South Lakefront (continued)

But was there a vision that would remold the neighborhood? Many were bitter. Merchants and other small businessmen were uprooted. The old art colony on 57th Street was pulled down during the fifteen-year operation. The artists could hardly afford the "new colony" in Harper Court, so they moved, taking with them much of the soul of the neighborhood. And some who moved once were forced to move again and again. Ted and Bea Ciral's House of Tiki was moved from Hyde Park Boulevard near Harper Avenue so that Kenwood Academy could be built. Their other businesses had already been forced off Lake Park Avenue by the wreckers ball. The old Compass Bar, the birthplace of the Second City Players, was replaced by a fire station at 55th Street and University Avenue. One after another of Hyde Park's business and entertainment landmarks disappeared.

Elaine May and Mike Nichols once described Hyde Park as "black and white united against the poor." Was this, then, the ultimate plan for the new Hyde Park? The Hyde Park-Kenwood Conference opted for keeping the area a socially as well as racially integrated community. Many had been attracted to the neighborhood precisely because of its cosmopolitan character. The art colony, the university, the wealthy, and the poor seemed to mingle. Memories may have turned the previous times into romantic visions, but some of them were based in reality. The Hyde Park of 1919 died sometime during the Great Depression, and another more pluralistic Hyde Park had replaced it. The neighborhood was socially more liberal, but that too was changing. A third Hyde Park has been created since 1954, economically more secure, but less so culturally. The South East Chicago Commission's vision of the new Hyde Park was for it to be an elite enclave, thus bringing the district full circle. It was this vision which won out in 1954 and which prompted Elaine May's and Mike Nichol's remarks.

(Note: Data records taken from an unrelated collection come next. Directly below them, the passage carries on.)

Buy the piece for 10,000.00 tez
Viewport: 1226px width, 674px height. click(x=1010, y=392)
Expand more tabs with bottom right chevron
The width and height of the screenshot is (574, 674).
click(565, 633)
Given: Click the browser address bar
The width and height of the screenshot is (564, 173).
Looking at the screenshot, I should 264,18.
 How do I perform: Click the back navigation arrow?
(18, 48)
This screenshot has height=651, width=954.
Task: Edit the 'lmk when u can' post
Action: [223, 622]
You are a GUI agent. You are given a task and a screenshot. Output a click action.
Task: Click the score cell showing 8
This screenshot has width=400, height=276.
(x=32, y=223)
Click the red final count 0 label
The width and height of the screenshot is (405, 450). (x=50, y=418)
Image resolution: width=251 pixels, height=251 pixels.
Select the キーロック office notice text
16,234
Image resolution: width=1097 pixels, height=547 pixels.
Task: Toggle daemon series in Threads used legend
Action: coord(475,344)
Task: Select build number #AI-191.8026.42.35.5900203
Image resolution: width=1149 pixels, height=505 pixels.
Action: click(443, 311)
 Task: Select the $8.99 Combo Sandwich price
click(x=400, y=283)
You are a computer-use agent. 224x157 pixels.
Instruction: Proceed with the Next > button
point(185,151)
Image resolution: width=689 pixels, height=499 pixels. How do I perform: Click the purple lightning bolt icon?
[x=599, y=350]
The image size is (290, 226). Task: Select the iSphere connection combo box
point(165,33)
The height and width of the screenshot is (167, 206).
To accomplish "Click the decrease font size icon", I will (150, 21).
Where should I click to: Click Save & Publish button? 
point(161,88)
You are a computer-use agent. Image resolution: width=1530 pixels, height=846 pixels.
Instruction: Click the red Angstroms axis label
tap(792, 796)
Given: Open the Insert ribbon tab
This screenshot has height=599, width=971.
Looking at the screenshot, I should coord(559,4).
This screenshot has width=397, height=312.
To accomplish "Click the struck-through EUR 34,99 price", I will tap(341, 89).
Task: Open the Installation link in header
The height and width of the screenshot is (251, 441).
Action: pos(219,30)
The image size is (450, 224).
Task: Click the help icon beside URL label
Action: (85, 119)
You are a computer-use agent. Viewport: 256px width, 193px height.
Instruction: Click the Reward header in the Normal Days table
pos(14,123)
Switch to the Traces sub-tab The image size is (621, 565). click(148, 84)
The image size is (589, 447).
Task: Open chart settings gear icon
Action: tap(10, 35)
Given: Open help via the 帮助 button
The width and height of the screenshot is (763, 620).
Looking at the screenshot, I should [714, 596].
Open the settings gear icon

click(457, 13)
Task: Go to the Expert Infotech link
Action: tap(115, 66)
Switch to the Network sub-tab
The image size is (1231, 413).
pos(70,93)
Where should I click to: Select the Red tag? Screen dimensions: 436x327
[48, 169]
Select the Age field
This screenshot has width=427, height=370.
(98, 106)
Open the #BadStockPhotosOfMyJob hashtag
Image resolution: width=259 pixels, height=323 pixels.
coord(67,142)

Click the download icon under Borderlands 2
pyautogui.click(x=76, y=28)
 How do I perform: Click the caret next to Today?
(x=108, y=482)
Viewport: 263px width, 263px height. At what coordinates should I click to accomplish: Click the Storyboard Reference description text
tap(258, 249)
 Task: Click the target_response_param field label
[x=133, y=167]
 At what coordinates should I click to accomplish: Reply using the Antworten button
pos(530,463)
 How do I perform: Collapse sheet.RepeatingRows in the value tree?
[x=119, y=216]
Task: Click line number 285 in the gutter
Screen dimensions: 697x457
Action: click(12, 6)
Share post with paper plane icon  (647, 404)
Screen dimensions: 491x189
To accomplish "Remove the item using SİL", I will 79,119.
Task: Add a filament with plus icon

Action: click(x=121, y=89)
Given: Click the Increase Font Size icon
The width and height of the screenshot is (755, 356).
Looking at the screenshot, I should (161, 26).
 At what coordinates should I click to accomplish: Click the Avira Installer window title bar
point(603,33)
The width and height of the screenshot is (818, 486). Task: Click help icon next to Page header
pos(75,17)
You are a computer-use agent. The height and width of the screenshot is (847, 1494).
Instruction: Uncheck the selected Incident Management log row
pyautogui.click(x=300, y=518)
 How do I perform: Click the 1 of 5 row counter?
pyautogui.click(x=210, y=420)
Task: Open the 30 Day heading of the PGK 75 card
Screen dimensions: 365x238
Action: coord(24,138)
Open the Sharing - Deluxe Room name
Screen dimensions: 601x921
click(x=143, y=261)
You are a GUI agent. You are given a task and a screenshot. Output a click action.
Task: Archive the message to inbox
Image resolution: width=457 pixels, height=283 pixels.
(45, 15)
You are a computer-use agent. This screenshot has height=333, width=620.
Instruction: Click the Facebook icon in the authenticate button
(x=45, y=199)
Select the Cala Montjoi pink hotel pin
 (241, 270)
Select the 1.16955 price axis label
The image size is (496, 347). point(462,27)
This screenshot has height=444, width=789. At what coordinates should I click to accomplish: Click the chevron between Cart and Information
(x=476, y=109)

Hyde Park-Kenwood tried for a time to have it both ways. Indeed it looked for a while like it might have worked. By the mid-1960s the district regained its confidence. There was still some entertainment left. The Hyde Park Shopping Center designed by architect Harry Weese was stable. The Fifth Ward's liberal politicians were once again offending the regular Democratic organization, and murals were appearing under the IC tracks. Hyde Parkers were active in the anti-war movement and smug in their integrated, liberal enclave. Meanwhile, the city began falling apart.